I nostri missionari martiri
Nel cinquantenario del martirio di Dom Helder Camera, è iniziata l’inchiesta tra i missionari del Congo Belga, Zaire e Congo Democratico sul martirio e le virtù di p. Carrara, p. Didonè, Fr. Faccin, e l’abbè Anastasio. Si potrà avviare la causa di beatificazione dei nostri martiri del Congo da sottoporre alla Congregazione della causa dei Santi.

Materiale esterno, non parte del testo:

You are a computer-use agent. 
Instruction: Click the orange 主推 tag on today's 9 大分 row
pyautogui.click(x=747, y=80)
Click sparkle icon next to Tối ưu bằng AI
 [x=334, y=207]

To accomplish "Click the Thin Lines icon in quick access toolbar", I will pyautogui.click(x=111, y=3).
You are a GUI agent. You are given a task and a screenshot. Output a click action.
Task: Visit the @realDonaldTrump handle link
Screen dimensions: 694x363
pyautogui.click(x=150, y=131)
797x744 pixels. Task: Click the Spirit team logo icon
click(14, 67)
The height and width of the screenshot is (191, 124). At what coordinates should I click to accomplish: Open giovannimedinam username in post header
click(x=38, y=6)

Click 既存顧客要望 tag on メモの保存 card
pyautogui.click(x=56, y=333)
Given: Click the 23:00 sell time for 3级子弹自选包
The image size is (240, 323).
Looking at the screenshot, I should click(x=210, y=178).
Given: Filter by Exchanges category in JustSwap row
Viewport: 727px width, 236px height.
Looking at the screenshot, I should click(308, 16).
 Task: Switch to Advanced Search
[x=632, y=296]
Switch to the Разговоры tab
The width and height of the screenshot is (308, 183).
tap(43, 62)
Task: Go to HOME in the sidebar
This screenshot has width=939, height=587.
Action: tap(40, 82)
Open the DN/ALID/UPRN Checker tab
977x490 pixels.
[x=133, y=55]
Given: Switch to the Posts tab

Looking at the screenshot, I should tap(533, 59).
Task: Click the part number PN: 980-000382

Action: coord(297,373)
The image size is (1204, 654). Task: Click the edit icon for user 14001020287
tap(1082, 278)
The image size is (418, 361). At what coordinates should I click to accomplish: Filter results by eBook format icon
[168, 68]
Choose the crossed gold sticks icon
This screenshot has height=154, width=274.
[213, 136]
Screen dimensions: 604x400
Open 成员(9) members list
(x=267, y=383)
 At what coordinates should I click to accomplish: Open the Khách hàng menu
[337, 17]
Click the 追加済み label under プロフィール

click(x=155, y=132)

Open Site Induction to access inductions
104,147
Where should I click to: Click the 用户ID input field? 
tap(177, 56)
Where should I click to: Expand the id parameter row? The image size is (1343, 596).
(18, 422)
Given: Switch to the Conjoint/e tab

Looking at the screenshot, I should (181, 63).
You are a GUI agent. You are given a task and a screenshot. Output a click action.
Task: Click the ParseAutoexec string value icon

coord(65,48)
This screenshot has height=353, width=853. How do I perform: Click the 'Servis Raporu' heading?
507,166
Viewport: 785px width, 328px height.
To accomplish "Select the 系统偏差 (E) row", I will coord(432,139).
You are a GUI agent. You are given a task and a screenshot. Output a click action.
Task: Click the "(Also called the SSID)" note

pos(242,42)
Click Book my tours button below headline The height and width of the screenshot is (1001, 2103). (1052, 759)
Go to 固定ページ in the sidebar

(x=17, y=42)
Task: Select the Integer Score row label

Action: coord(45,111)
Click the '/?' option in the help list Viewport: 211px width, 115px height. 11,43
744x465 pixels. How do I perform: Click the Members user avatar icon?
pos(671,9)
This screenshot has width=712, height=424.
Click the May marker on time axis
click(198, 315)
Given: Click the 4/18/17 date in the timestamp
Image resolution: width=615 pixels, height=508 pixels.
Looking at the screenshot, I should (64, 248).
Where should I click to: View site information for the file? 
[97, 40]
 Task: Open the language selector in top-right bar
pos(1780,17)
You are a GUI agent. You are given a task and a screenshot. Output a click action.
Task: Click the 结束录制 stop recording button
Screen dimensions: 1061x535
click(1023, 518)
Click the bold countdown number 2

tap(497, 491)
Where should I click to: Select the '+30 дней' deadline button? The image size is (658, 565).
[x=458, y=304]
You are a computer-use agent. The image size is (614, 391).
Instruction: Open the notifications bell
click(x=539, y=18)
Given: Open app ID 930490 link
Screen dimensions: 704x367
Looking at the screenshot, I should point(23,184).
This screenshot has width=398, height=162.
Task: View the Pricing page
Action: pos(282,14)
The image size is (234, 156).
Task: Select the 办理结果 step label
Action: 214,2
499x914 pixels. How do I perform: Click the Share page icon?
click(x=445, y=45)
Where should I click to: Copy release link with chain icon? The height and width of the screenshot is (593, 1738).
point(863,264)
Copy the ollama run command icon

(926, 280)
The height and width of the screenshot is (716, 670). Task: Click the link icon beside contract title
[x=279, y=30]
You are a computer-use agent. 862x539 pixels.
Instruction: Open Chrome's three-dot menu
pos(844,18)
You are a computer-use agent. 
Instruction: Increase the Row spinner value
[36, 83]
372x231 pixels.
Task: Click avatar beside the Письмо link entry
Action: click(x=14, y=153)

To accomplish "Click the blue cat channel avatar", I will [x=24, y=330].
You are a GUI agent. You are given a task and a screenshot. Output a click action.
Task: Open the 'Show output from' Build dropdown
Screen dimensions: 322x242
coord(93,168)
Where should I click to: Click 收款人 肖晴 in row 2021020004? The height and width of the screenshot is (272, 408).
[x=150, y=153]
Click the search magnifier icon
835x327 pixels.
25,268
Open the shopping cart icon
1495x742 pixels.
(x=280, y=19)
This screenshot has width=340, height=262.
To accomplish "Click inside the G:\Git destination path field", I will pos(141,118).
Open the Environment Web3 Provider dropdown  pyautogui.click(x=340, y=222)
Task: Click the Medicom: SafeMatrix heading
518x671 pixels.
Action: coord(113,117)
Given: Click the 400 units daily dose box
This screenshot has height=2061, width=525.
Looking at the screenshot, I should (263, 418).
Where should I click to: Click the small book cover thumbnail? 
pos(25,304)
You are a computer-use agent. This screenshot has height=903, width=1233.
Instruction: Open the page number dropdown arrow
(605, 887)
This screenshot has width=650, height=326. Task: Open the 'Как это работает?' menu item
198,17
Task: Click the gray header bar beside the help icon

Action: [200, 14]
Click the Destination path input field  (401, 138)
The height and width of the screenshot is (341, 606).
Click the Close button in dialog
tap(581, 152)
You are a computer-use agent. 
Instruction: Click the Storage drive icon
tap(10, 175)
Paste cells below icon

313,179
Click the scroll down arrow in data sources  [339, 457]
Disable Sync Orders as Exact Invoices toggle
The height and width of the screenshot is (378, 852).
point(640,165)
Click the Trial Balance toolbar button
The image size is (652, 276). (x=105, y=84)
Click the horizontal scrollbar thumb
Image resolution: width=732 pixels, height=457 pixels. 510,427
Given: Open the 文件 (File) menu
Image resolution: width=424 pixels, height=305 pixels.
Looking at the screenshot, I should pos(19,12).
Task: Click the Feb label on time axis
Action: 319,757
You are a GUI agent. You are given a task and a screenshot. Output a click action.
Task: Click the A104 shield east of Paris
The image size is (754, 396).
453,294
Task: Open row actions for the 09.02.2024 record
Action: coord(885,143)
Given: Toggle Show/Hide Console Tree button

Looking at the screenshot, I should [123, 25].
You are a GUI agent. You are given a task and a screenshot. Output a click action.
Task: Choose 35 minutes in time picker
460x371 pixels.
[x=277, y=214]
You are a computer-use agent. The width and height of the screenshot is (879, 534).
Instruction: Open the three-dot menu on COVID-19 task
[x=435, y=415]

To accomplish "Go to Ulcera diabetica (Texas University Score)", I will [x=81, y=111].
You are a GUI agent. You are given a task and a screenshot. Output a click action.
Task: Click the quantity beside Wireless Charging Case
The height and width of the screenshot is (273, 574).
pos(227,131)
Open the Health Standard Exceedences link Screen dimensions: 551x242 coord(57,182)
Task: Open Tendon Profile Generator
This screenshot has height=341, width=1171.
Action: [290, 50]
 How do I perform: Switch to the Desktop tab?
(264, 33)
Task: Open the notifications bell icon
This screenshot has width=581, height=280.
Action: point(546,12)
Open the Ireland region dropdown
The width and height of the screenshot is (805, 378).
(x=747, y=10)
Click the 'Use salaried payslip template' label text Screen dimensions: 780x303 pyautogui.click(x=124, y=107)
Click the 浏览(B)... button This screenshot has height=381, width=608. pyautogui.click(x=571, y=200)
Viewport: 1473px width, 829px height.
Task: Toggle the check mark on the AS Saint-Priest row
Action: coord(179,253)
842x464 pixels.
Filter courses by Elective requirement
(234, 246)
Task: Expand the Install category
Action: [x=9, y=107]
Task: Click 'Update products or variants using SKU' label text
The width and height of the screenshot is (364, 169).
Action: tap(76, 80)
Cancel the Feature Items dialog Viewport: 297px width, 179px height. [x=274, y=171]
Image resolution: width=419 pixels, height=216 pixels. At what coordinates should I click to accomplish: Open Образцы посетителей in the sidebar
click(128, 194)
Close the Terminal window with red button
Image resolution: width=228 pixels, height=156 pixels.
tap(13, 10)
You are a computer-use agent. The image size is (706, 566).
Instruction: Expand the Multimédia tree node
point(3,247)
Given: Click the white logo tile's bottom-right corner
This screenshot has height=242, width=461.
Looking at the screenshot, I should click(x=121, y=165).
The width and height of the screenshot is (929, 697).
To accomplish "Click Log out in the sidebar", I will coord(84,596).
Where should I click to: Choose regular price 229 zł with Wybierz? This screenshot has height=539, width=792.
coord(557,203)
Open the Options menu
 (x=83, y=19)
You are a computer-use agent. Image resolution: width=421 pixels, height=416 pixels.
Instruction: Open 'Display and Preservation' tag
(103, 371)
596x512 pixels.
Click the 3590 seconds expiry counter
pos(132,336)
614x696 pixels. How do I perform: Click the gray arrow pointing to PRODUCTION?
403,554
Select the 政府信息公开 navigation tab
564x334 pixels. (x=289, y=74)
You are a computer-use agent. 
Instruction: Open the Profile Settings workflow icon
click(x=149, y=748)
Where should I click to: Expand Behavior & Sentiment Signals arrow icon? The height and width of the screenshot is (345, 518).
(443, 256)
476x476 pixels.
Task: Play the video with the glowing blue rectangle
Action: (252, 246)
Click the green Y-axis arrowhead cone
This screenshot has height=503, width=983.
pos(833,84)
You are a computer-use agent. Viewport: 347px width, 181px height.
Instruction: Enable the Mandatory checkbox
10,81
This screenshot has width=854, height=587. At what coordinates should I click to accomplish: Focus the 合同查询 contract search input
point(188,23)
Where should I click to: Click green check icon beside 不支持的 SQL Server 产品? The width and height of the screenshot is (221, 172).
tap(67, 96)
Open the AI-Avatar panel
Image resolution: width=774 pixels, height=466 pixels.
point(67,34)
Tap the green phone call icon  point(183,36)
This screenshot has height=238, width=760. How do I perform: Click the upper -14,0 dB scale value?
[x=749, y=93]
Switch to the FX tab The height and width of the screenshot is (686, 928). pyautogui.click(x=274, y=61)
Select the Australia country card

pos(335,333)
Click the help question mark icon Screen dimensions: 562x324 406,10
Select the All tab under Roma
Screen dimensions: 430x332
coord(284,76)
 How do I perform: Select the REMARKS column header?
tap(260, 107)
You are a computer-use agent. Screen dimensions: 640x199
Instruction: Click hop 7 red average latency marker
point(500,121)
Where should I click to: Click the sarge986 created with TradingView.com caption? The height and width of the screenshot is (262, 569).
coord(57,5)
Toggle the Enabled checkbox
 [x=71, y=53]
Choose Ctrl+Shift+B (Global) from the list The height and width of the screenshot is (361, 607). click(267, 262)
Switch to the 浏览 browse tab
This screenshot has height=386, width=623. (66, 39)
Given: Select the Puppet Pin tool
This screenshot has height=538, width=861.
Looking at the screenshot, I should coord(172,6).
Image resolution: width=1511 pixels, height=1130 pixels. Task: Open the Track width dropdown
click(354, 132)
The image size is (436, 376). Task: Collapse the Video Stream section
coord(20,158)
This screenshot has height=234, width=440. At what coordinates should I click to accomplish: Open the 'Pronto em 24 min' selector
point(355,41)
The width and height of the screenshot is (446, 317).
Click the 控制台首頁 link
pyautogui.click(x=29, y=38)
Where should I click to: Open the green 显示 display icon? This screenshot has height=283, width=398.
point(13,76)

Sarebbe profetico unire tutti i martiri missionari della diocesi di Uvira e Bukavu, dalla fondazione delle diocesi locali fino al martirio del vescovo mons. Munzuhirhwa. Padre De Zen commentò la tragedia dell’uccisione dei missionari saveriani:
"La nostra certezza è che Uvira non è morta; ma che è stata soltanto purificata d'una grande passione che l'ha disposta ai nuovi itinerari divini".

I martiri moderni africani, riconosciuti dalla chiesa, vissero nel periodo coloniale come catechisti e suore, e morirono per la fede in Gesù Cristo e i suoi valori.
Basta pensare a suor Bakita la più conosciuta, ai catechisti Lwanga e compagni beatificati da Paolo VI nel 1964 e visitati da papa Francesco nel 2015.
Nyerere, che è già stato riconosciuto venerabile, disse:
“Vorrei accendere una candela e metterla in cima al monte Kilimanjaro, affinché illumini al di là delle nostre frontiere, dando speranza a quanti sono disperati, portando amore dove c’è odio e dignità dove prima c’era solo umiliazione”.